Heat the olive oil in a dutch oven or large soup pot.
Saute the garlic until fragrant, about 30 seconds.
Add the crushed tomatoes, diced tomatoes, vegetable broth, and sugar to the pot and stir. Bring to a simmer, stirring occasionally.
Meanwhile, blend the raw cashews with the water in a high-speed blender until completely smooth. (If your blender isn't high-speed, soak the cashews in advance to soften, then drain before blending.)
Once the soup is hot and simmering, slowly pour the cashew mixture into the soup while stirring.
Stir in the basil and allow the soup to return to a simmer.
Taste, add salt as needed, and enjoy!
This recipe is adapted from The Pinning Mama's Copycat Panera Creamy Tomato Basil Soup Recipe.Leftover soup can be covered and refrigerated for up to 3 days or frozen for up to 3 months.If you plan to freeze the soup, leave out the cashew mixture.
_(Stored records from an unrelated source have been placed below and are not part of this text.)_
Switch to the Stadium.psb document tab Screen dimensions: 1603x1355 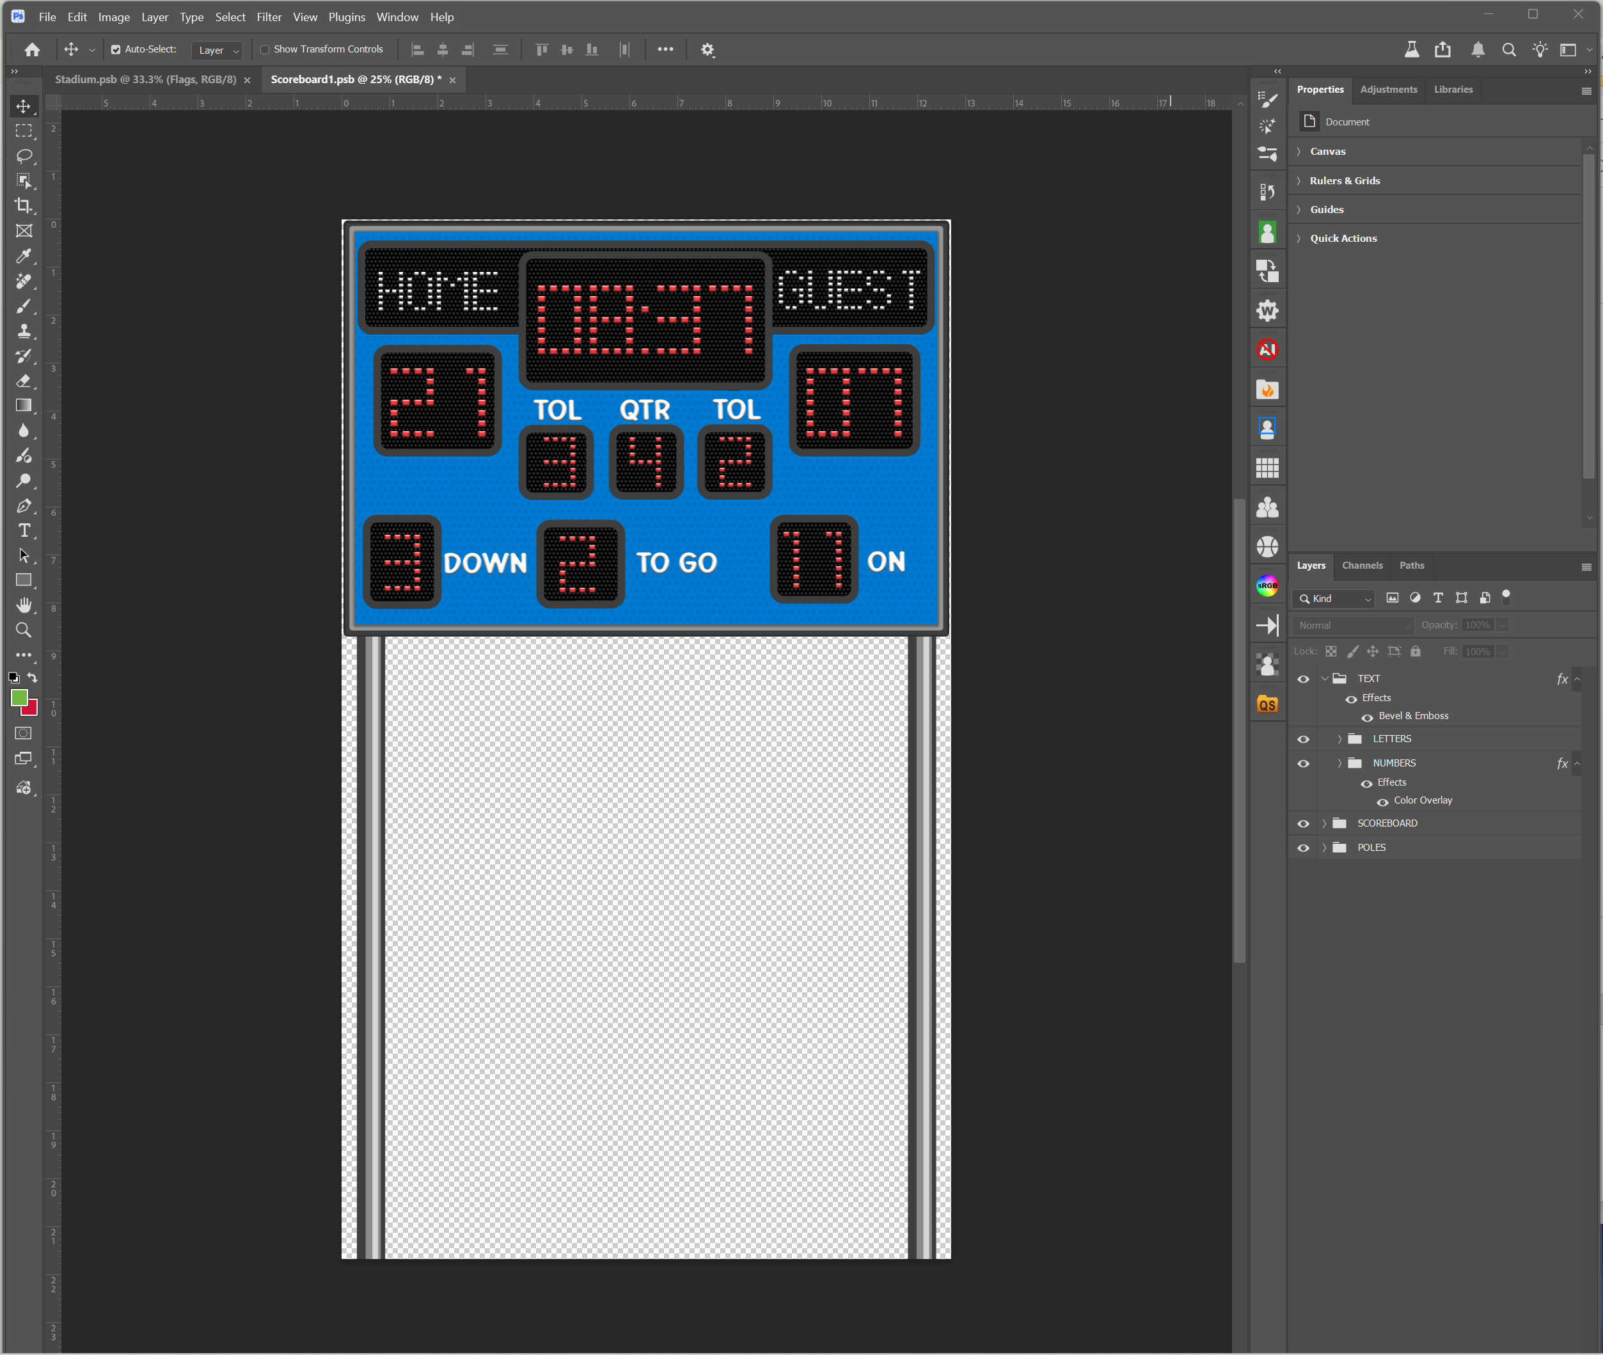tap(145, 80)
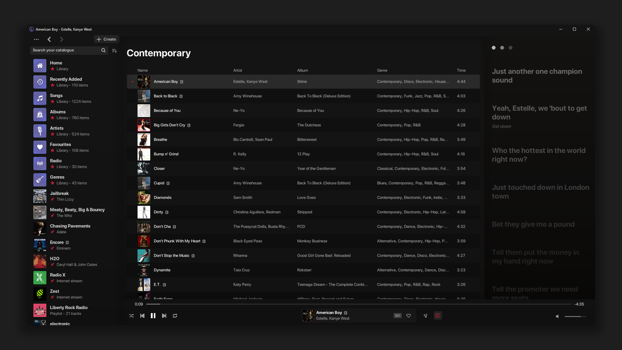Viewport: 622px width, 350px height.
Task: Adjust the volume slider
Action: point(575,316)
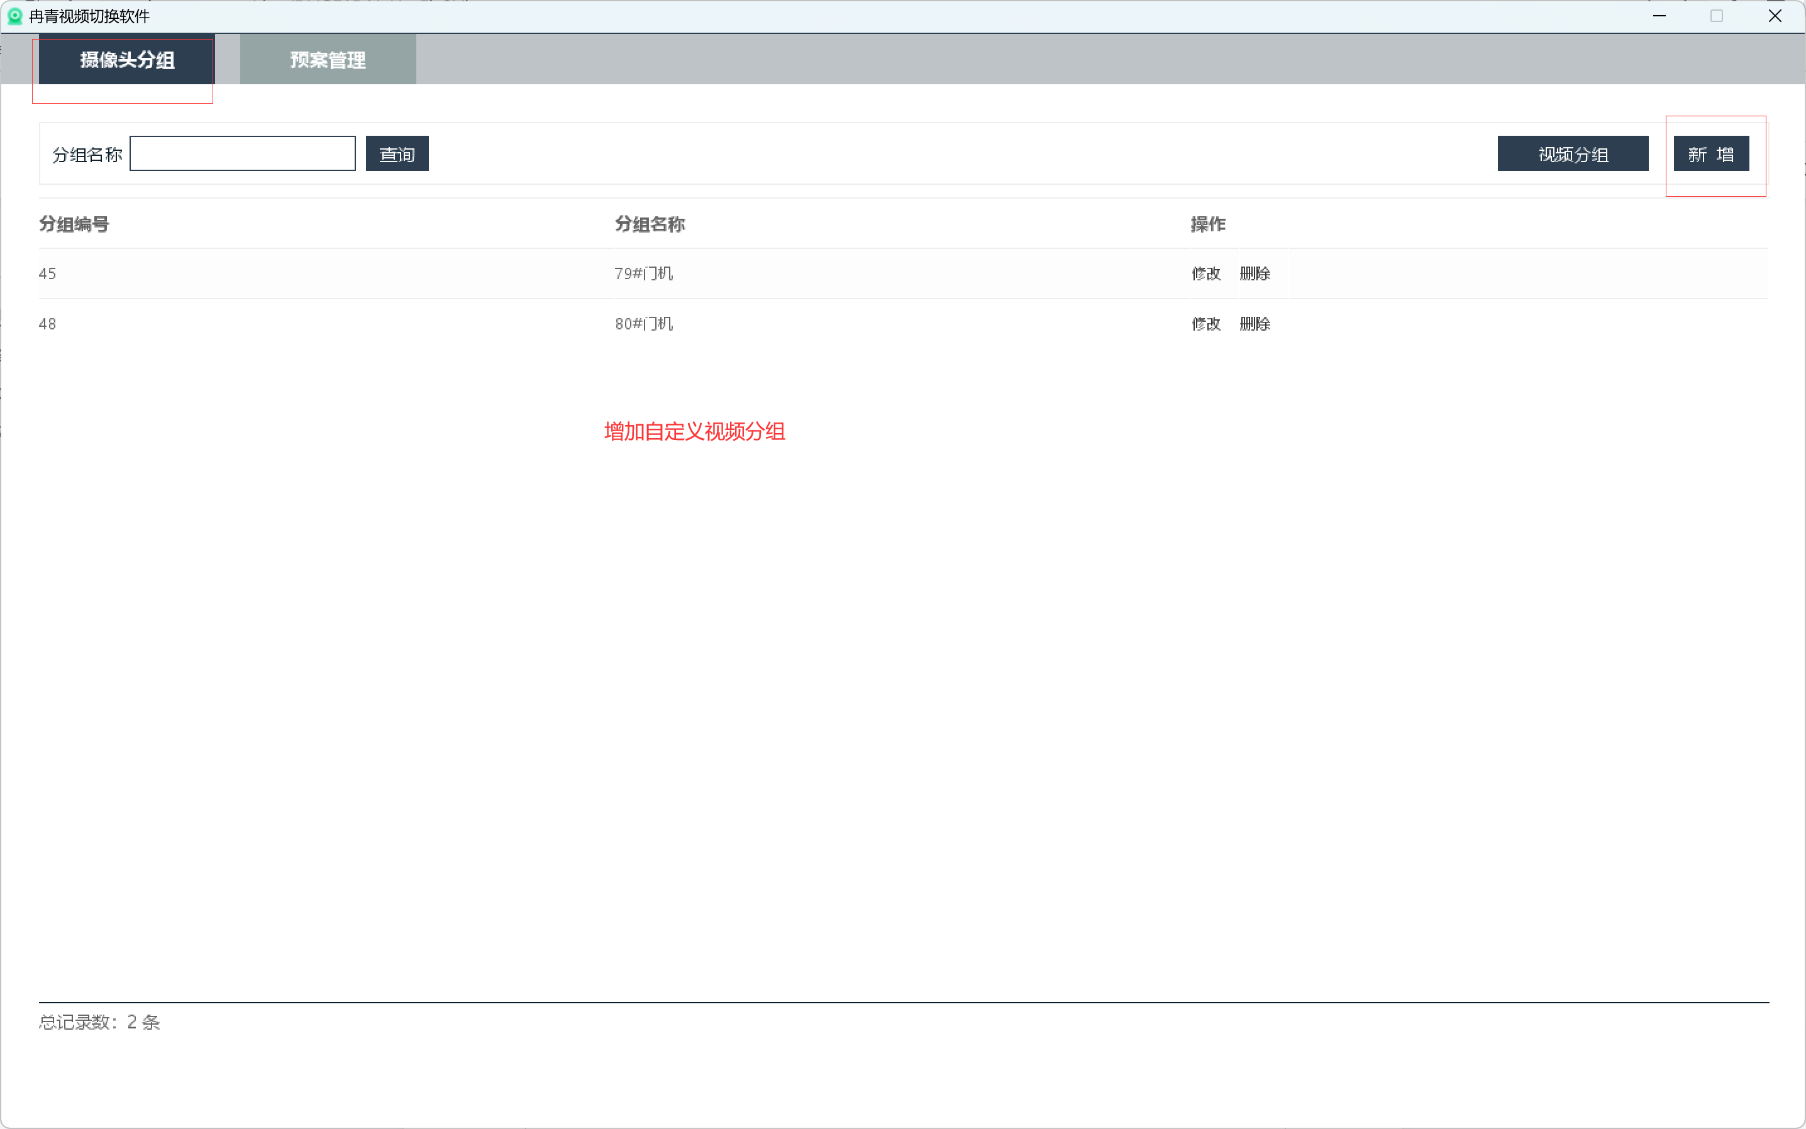
Task: Open the 预案管理 tab
Action: point(327,60)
Instead add it after reheating the soup.Tips for freezing/reheating:
Wait for the soup to cool before freezing it.
Leave about an inch of space at the top of the container before adding the lid.
Do not add the cashew mixture or the basil leaves until later when you reheat the soup.
Allow the soup to thaw overnight in the refrigerator before reheating it on the stove.
For a nut-free version, try substituting pureed silken tofu, white beans, or cooked potatoes or cauliflower. You will need to experiment to see which replacement you like the best.